The election comes after Tarek El-Zommor, the party's former head who fled to Qatar in 2013, resigned last month.

Tayseer, who was acting as the party's secretary-general, told reporters that the election represents "a new stage in the history of Gamaa Islamiya."

Tayseer said El-Zommor's resignation last month means that the party has disrupted its former alliance with the Muslim Brotherhood – the group that was removed from power in a popular uprising in the summer of 2013 and that is now listed as a terrorist organisation in Egypt.

"We are no longer a member of the "pro-legitimacy" alliance that was led by the terrorist organisation of the Muslim Brotherhood in 2013," said Tayseer.

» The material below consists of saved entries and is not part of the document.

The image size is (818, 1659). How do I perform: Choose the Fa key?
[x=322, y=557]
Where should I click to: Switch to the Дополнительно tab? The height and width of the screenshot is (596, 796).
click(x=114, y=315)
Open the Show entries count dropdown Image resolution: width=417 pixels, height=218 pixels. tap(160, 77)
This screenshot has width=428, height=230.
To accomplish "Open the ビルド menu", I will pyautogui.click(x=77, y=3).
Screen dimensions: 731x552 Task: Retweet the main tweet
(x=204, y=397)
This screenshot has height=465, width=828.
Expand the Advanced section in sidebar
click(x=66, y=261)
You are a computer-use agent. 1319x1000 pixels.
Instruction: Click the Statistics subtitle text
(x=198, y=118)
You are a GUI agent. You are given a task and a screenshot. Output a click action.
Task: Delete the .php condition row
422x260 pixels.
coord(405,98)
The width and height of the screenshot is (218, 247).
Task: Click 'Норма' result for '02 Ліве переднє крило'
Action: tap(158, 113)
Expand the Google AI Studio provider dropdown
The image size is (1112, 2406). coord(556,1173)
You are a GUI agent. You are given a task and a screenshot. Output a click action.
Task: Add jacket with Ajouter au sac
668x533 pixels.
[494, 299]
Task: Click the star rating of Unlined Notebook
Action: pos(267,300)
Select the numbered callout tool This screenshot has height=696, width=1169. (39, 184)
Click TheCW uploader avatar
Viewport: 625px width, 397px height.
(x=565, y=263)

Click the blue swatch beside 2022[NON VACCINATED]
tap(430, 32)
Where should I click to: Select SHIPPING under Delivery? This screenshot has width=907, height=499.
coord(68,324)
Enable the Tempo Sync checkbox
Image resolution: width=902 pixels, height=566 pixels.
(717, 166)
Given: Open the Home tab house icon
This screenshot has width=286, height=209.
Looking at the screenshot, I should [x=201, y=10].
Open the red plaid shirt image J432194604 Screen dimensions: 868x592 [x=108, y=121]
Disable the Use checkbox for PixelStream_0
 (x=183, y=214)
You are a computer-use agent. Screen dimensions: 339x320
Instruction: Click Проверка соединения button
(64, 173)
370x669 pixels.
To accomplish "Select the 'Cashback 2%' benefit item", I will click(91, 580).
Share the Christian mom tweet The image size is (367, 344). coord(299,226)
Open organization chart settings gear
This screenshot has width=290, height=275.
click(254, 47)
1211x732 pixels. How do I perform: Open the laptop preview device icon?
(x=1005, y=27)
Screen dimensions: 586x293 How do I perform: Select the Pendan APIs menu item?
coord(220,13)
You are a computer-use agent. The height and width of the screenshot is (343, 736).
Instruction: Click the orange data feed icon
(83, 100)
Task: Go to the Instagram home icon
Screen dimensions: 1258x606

The election of Tayseer was held in the presence of some of Gamaa Islamiya and the Jihad movement's historical leaders, such as Abboud, El-Zommor's brother, who was convicted of participating the assassination of late President Anwar El-Sadat; Nasr Abdel-Salam, the first chairman of the Reconstruction and Development Party; and the party's new secretary-general, Gamal Samaka.

Abdel-Salam said the Party Affairs Committee, which regulates political parties in Egypt, was officially informed of the result of the election.

"The committee took note of the election's result – that Tayseer has become a new head – and that the party fully respects Egypt's 2014 constitution, rejects violence and fully supports the regime's pro-democracy moves," said Abdel-Sallam.

He added that, "The RDP is a political party that rejects violence and the mix of religion with politics," said Abdel-Salam.

Dissolution threat 

The election of Tayseer also comes after Adel-El-Shorbagy, the head of the Party Affairs Committee, said last month that the committee had filed lawsuits to dissolve 10 Islamist parties, including the RDP, accusing it of inciting violence and funding terrorism.

"The investigation encompasses participation in terrorist attacks, forming underground armed militias, inciting violence, and funding terrorism," said El-Shorbagy.

On Saturday, Egypt's Higher Administrative Court said that its council of commissioners have begun deliberating on the lawsuit challenging the legality of the RDP.

The State Cases Authority (SCA), acting on behalf of the Party Affairs Committee, said the existence of the RDP violates Article 74 of the constitution, which bans religious political parties.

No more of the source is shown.